John Wooden certainly earned the title of “champion.” His basketball teams at UCLA won 10 national championships. The next most successful coach won five.

I never watched any of his teams. After he retired, I encountered several people whose character I admired, and who were inspired by Wooden. I began reading about his philosophy.

He had a unique view of champions. His aspiration was that everyone on the team would deliver their best. Outscoring opponents was secondary. UCLA’s wins pleased the players, students, and alumni. Wooden knew some teams would be stronger or faster or more skilled or maybe just luckier.

His wisdom was that each player would know in his heart whether he had performed to his potential. The true champion was the person who did his best. This great coach valued striving above scoring. He believed pursuing excellence was a more worthy goal than beating the competition.

Each person can do their best. Not every person can win the contest. Wooden’s vision was broader. He focused on what was controllable, our effort, not what was beyond our control, the competition.

* [WHAT THIS EXERCISE ASKS]:
1: According to the piece about John Wooden, how many national championships did his UCLA basketball teams win?
2: Update the stretch of entries from the line containing "You are a computer-use agent. Screen" through the end of the entries, replacing "Instruction" with "Task" and leaving everything else unchanged. Give back only that stretch.

[Lines of data]
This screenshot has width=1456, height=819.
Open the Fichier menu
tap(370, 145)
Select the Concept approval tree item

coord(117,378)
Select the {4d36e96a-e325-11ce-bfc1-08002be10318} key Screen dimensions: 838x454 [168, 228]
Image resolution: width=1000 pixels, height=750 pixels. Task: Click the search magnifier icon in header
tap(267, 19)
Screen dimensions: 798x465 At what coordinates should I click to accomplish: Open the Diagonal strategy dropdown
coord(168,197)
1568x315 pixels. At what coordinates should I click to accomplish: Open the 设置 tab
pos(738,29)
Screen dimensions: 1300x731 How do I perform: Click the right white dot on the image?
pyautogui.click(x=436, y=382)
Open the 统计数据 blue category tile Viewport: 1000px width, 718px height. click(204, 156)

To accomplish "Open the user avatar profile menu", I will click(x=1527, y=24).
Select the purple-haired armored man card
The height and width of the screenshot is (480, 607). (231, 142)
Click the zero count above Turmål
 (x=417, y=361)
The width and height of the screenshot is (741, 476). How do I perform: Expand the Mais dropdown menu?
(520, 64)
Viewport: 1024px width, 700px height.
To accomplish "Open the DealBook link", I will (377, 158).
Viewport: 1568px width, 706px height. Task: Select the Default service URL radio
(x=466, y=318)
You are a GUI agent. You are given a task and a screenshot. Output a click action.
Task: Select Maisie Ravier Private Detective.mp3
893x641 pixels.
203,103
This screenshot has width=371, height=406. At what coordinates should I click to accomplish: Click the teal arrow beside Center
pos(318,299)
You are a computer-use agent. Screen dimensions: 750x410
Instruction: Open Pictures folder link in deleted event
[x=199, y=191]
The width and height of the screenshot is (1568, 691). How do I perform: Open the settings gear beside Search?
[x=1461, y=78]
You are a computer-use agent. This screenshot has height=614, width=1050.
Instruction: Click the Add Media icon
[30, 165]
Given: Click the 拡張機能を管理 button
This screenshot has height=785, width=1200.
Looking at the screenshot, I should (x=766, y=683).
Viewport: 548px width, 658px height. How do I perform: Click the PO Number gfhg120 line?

* [WRITTEN ANSWERS]:
1: 10 national championships.

2:
You are a computer-use agent. Screen dimensions: 750x410
Task: Open Pictures folder link in deleted event
[x=199, y=191]
The width and height of the screenshot is (1568, 691). How do I perform: Open the settings gear beside Search?
[x=1461, y=78]
You are a computer-use agent. This screenshot has height=614, width=1050.
Task: Click the Add Media icon
[30, 165]
Given: Click the 拡張機能を管理 button
This screenshot has height=785, width=1200.
Looking at the screenshot, I should (x=766, y=683).
Viewport: 548px width, 658px height. How do I perform: Click the PO Number gfhg120 line?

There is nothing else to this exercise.